━━━━━ Dataset extract
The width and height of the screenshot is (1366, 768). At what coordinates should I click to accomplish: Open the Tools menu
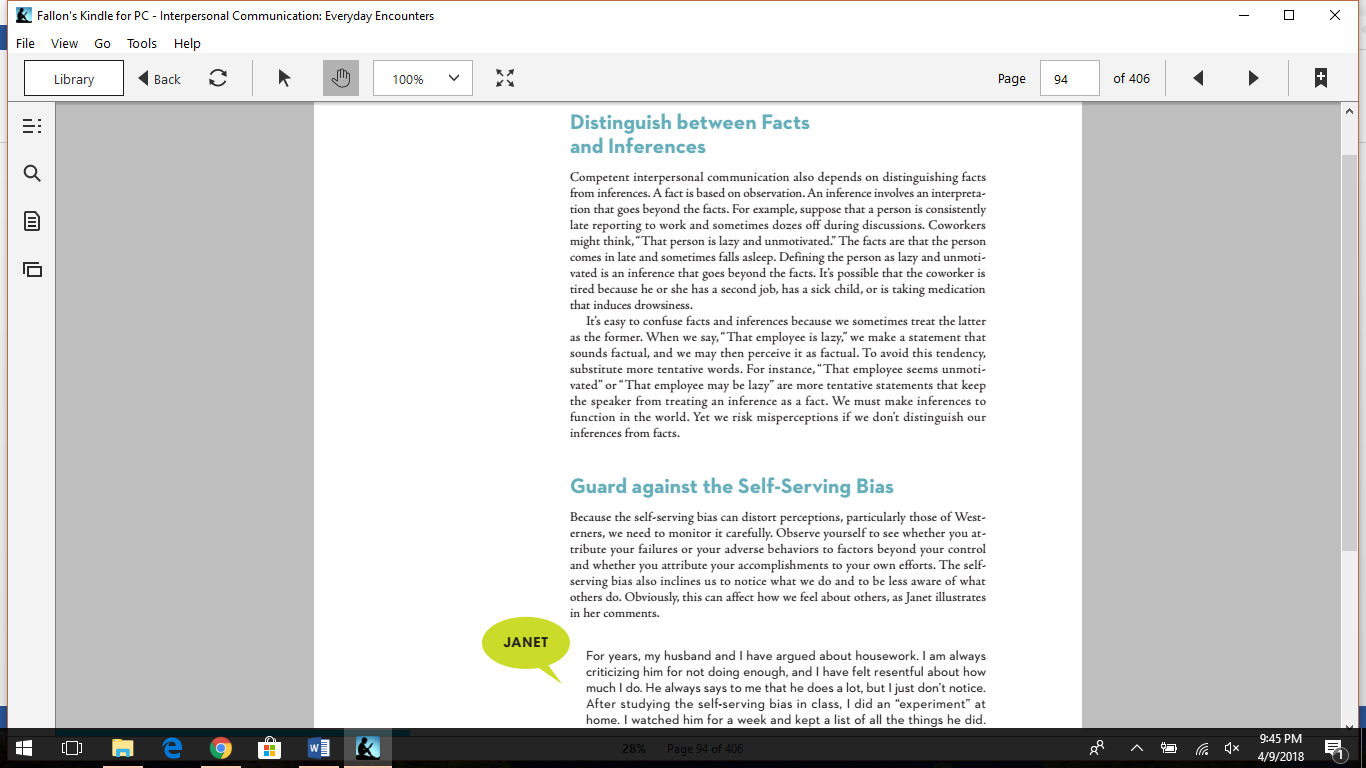pyautogui.click(x=141, y=43)
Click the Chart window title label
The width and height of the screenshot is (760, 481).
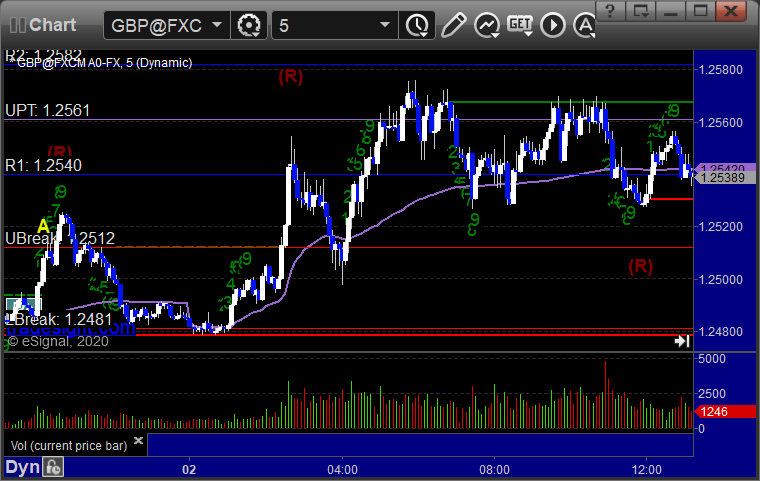(52, 25)
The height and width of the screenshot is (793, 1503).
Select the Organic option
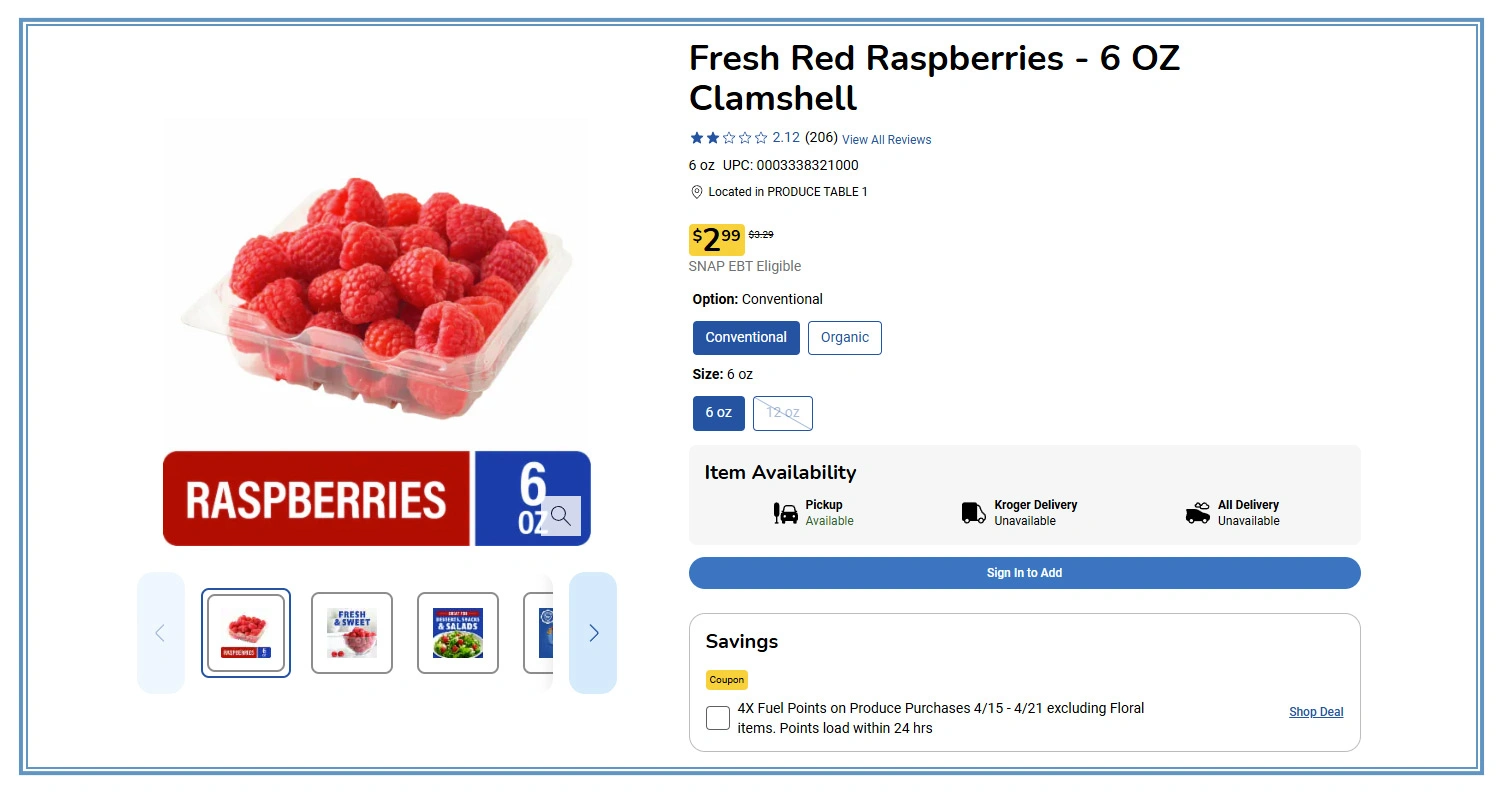[844, 337]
━━━━━━━━━━
◆ **Exercise details**
Write out the material above once more, word for word. Images stay out.

◆ **Your solution**
The width and height of the screenshot is (1366, 768). At what coordinates should I click to accomplish: Open the Tools menu
pyautogui.click(x=141, y=43)
Click the Chart window title label
The width and height of the screenshot is (760, 481).
(52, 25)
The height and width of the screenshot is (793, 1503).
Select the Organic option
[844, 337]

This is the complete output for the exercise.